Some states, such as California, have taken steps to implement regulations such as prohibiting e-cigarettes where smoking is not allowed or restricting advertisements near schools.
Jean O’Connor, adjunct associate professor at the Rollins School of Public Health at Emory University, recommended that local communities take steps such as banning tobacco products from schools and places where children gather, like sporting events and after-school programs. She also recommended that retailers put e-cigarettes behind the counter or out of sight.
“There are things that can be done at the local level in addition to what’s being done at the federal level,” O’Connor said. “Yes, the FDA work is a step in the right direction, but it really needs to take action at multiple levels to really curb the epidemic.”
Georgia has been taking similar steps over the past few years, with a majority of school districts and more than two dozen park and recreation associations adopting tobacco-free policies, according to Nydam.
The continued use of e-cigarettes by minors, however, is not only sustained by retailers.
“Anyone contributing to the marketing or the normalization of use of these products by minors is contributing to this epidemic, which includes things like advertising … to adults looking away when they see youth using these products,” O’Connor said.
E-cigarette companies have made their products available in candy flavors like vanilla, chocolate and gummy bear, and created packaging that resemble foods like juice boxes, candy and cookies, prompting warnings from the FDA. Critics argue that these designs are marketing to younger populations.
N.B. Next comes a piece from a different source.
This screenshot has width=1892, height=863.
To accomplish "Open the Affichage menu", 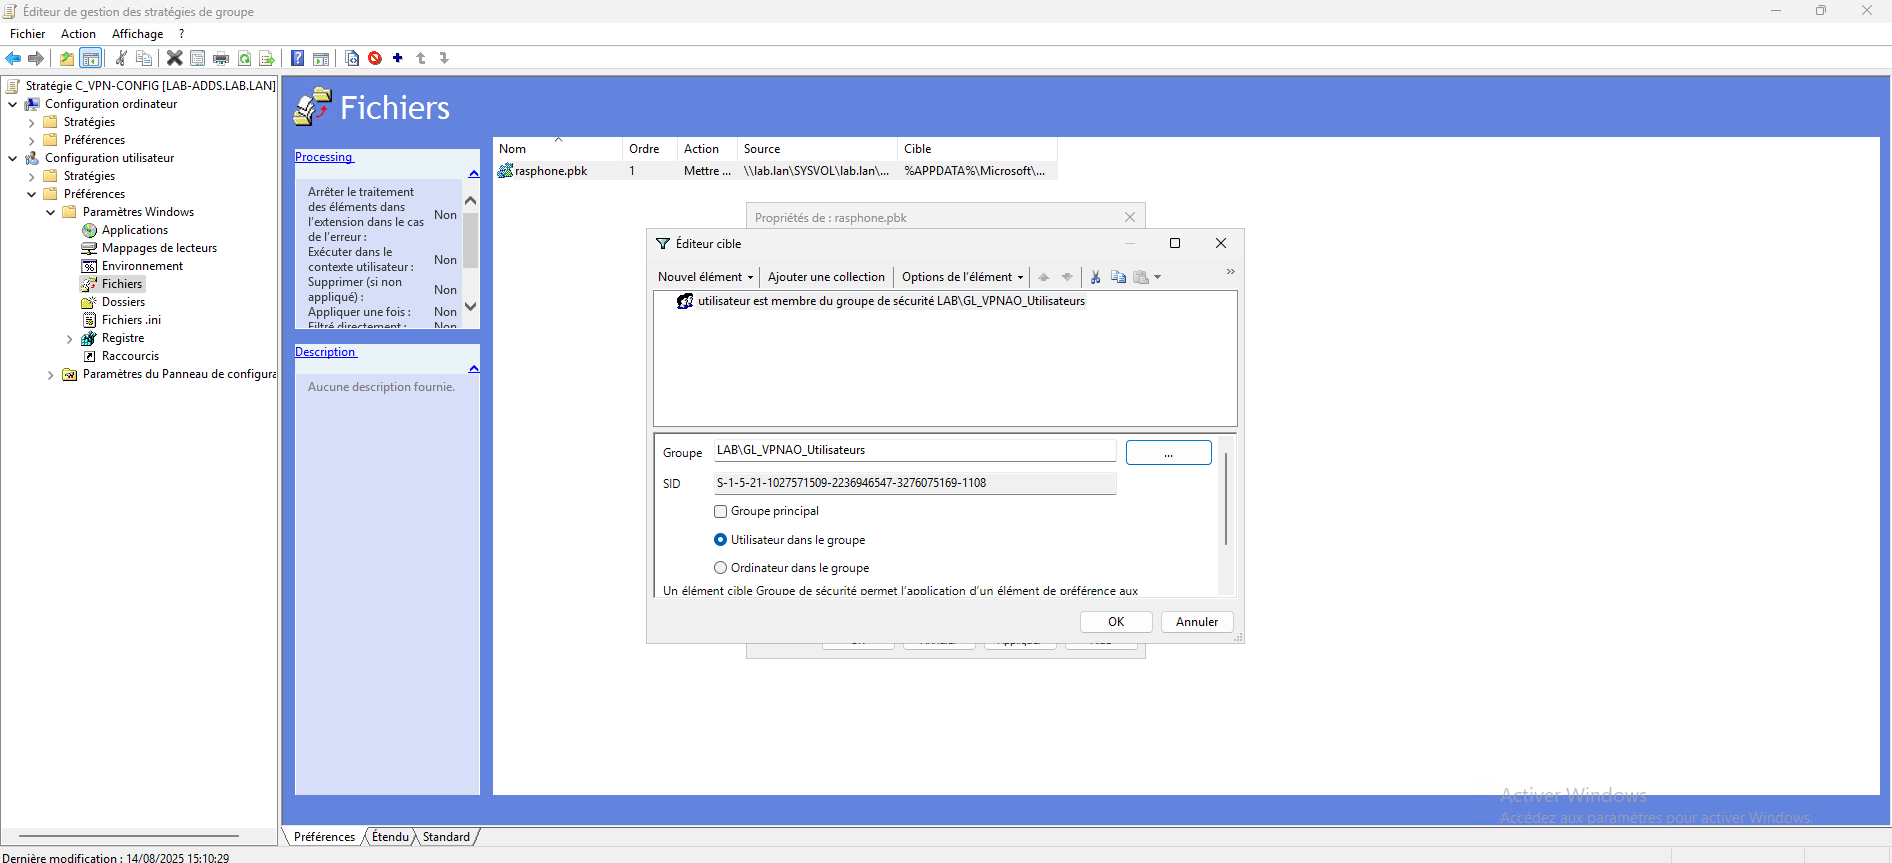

“Whatever hope we had that the e-cigarette manufacturers would behave better than cigarette companies has been eliminated by their behavior,” said Matt Myers, president of the Campaign for Tobacco-Free Kids.
Teen smoking on the rise
Meanwhile, the number of teen smokers is increasing. A report issued earlier this year by the Georgia Tobacco Use Prevention Program said that more than one in four Georgia high school students used electronic cigarettes at some point, and three out of 100 high schoolers used them daily.
That would put the percentage of Georgia teens vaping daily on the same level as the percentage of all adults vaping in a month, according to a Centers for Disease Control and Prevention study two years ago.
This rise in teen vaping is not exclusive to Georgia. More than 2 million U.S. middle and high school students have tried e-cigarettes, according to the same CDC study, a development that has sparked concerns in public health experts and education leaders.
“The disturbing and accelerating trajectory of use we’re seeing in youth, and the resulting path to addiction, must end. It’s simply not tolerable,” FDA Commissioner Scott Gottlieb said in a speech last month. “I’ll be clear. The FDA won’t tolerate a whole generation of young people becoming addicted to nicotine as a trade-off for enabling adults to have unfettered access to these same products.”
If current trends continue, the rates of e-cigarette smoking are likely to increase as students get older. There was a 65 percent increase in teens who had tried e-cigarettes from freshman to senior year, the same Georgia Tobacco Use Prevention Program report found.
The use of nicotine can lead to addiction and health consequences, and the drug can do additional damage to the developing brains of young people. But e-cigarettes — which deliver nicotine to the body without the other harmful contaminants of lighting tobacco — do offer a less risky alternative to cigarettes.
“The delicate balance here is protecting kids and also paying attention to smokers and their desire to quit,” said Michael P. Eriksen, dean of Georgia State University’s School of Public Health.
Some students believe the vaping trend will pass like the fads before it. Already, as many high school seniors disapprove of vaping with nicotine on a regular basis as other substance abuse such as alcohol or marijuana, according to the data.
“I think people will stop,” said Grady student Aldian, 17, “but it will take time to find the next big thing.”